The town was using the consent order as a way to control growth. However, now that there is no order and there is both water and sewer capacity, the town has no reason not to allow property owners within the town limits to buy taps for their property.

The two uncompleted subdivisions in town, Brookfield and Southgate, have about 65 building lots awaiting taps. Beyond that, Hoover said there is nothing approved in the town pipeline that wouldn’t require annexation.

The town commissioners allocated its annual 20 taps in July. Hoover said a few days later the town was notified that the consent order had expired.

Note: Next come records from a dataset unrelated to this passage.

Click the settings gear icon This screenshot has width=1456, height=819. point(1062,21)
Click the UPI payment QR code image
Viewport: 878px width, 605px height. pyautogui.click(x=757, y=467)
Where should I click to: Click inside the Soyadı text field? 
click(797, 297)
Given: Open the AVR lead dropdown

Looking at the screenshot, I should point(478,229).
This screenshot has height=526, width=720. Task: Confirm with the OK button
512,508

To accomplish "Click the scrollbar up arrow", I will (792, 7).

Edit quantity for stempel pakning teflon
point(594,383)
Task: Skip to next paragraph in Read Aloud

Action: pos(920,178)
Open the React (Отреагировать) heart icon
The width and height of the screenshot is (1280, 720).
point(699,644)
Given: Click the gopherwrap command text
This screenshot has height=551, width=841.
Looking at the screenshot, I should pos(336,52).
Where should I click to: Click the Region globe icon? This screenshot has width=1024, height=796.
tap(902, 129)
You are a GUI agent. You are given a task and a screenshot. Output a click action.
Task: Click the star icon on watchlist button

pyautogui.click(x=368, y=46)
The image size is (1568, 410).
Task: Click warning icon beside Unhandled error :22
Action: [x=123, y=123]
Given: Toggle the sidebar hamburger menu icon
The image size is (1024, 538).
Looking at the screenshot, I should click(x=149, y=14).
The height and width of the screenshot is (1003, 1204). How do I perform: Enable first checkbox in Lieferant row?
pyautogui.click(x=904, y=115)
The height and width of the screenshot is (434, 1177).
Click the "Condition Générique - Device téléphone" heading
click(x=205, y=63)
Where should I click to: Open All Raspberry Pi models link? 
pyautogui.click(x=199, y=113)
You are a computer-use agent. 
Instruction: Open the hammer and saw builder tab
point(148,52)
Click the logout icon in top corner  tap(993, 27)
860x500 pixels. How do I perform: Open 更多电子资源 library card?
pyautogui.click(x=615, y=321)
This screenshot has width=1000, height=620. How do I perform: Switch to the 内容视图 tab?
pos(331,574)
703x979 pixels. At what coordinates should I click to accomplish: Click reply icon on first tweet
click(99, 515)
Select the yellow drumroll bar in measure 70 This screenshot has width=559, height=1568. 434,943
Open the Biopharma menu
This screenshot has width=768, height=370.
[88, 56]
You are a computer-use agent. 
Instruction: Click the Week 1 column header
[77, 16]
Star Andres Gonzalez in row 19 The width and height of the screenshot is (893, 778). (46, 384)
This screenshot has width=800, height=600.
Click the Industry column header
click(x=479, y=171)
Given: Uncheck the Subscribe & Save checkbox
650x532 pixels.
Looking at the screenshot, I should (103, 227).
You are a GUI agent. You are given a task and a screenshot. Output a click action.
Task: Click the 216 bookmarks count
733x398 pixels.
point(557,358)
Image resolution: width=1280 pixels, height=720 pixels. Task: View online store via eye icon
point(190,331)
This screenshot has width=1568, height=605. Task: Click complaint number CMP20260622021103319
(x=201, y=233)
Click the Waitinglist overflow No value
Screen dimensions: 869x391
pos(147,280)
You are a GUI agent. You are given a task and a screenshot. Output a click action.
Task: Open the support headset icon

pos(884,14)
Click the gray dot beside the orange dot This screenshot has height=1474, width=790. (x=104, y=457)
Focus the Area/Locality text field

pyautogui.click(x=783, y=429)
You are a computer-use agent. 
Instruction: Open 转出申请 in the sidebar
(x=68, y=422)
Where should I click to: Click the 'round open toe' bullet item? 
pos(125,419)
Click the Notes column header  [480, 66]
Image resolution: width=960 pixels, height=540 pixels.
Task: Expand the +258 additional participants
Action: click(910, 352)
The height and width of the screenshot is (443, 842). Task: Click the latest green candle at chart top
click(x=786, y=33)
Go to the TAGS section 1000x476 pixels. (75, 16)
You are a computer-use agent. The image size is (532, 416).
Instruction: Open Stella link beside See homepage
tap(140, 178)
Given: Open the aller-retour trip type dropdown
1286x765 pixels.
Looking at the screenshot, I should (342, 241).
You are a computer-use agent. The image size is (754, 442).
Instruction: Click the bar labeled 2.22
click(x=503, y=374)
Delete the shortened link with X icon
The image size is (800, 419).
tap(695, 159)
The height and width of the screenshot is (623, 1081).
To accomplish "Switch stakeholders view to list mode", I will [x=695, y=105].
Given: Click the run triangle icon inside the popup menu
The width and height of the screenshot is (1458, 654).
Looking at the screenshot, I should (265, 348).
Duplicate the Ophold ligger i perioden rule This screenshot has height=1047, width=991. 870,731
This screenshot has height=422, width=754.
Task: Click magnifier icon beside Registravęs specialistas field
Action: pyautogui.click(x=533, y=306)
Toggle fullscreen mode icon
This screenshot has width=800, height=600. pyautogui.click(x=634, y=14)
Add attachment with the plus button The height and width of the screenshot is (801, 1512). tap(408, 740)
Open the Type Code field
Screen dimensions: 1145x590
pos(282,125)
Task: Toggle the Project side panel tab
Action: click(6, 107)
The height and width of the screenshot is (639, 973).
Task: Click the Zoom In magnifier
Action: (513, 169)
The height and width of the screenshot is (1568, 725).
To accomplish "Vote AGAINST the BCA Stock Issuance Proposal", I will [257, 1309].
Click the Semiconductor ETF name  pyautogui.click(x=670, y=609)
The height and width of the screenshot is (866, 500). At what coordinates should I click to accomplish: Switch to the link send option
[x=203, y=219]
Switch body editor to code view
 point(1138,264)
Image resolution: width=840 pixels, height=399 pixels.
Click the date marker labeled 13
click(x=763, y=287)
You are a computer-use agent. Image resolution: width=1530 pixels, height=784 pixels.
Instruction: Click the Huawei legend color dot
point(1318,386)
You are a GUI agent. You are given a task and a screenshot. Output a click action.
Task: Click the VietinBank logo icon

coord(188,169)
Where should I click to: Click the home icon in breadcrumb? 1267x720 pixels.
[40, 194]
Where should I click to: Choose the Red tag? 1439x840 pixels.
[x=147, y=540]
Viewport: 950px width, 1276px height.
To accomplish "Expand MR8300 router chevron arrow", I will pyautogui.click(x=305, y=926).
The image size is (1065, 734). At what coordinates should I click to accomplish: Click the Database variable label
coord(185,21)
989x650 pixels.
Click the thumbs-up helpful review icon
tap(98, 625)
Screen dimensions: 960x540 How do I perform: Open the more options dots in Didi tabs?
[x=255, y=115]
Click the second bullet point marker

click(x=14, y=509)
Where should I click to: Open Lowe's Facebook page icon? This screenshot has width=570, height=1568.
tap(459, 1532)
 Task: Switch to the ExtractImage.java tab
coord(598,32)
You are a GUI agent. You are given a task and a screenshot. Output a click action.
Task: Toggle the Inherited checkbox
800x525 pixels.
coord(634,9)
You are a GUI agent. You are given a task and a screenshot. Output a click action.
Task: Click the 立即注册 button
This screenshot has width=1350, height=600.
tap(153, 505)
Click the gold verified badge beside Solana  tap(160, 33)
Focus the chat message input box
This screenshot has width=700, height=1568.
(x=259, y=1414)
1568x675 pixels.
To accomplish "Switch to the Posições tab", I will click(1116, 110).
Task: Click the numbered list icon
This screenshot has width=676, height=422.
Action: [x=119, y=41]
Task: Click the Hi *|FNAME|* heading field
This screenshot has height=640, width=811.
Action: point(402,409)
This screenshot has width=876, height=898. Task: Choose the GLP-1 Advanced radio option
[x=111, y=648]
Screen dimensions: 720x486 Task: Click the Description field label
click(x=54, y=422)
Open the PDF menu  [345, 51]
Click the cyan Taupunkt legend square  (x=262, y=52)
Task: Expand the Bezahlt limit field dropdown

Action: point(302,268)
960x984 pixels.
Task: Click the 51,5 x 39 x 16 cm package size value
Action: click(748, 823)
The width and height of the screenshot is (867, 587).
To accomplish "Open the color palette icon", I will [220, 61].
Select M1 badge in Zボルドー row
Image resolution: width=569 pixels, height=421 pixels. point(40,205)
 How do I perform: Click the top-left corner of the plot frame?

“While MDE is satisfied, I don’t believe I am. I don’t believe staff is and I don’t believe this board is,” Hoover said.

He said while the town has addressed the problem of sewage spills by pumping sewage into a lagoon near the treatment plant where it can sit until the plant can process it, the town hasn’t addressed the problem of dealing with high flows.

“What we did is create a way to get it to the plant without spilling it,” Hoover said.

He is working to have a new consent order enacted with MDE until the town can address how to deal with high flows, which can overburden the sewer plant.

The previous agreement with MDE last four years and cost the town $3.5 million in improvements. He said that dealing with the problem of high flows will cost “at least that much and probably more.” It will also take five to eight years to address, though Hoover said he hopes that a new agreement wouldn’t be in force that long.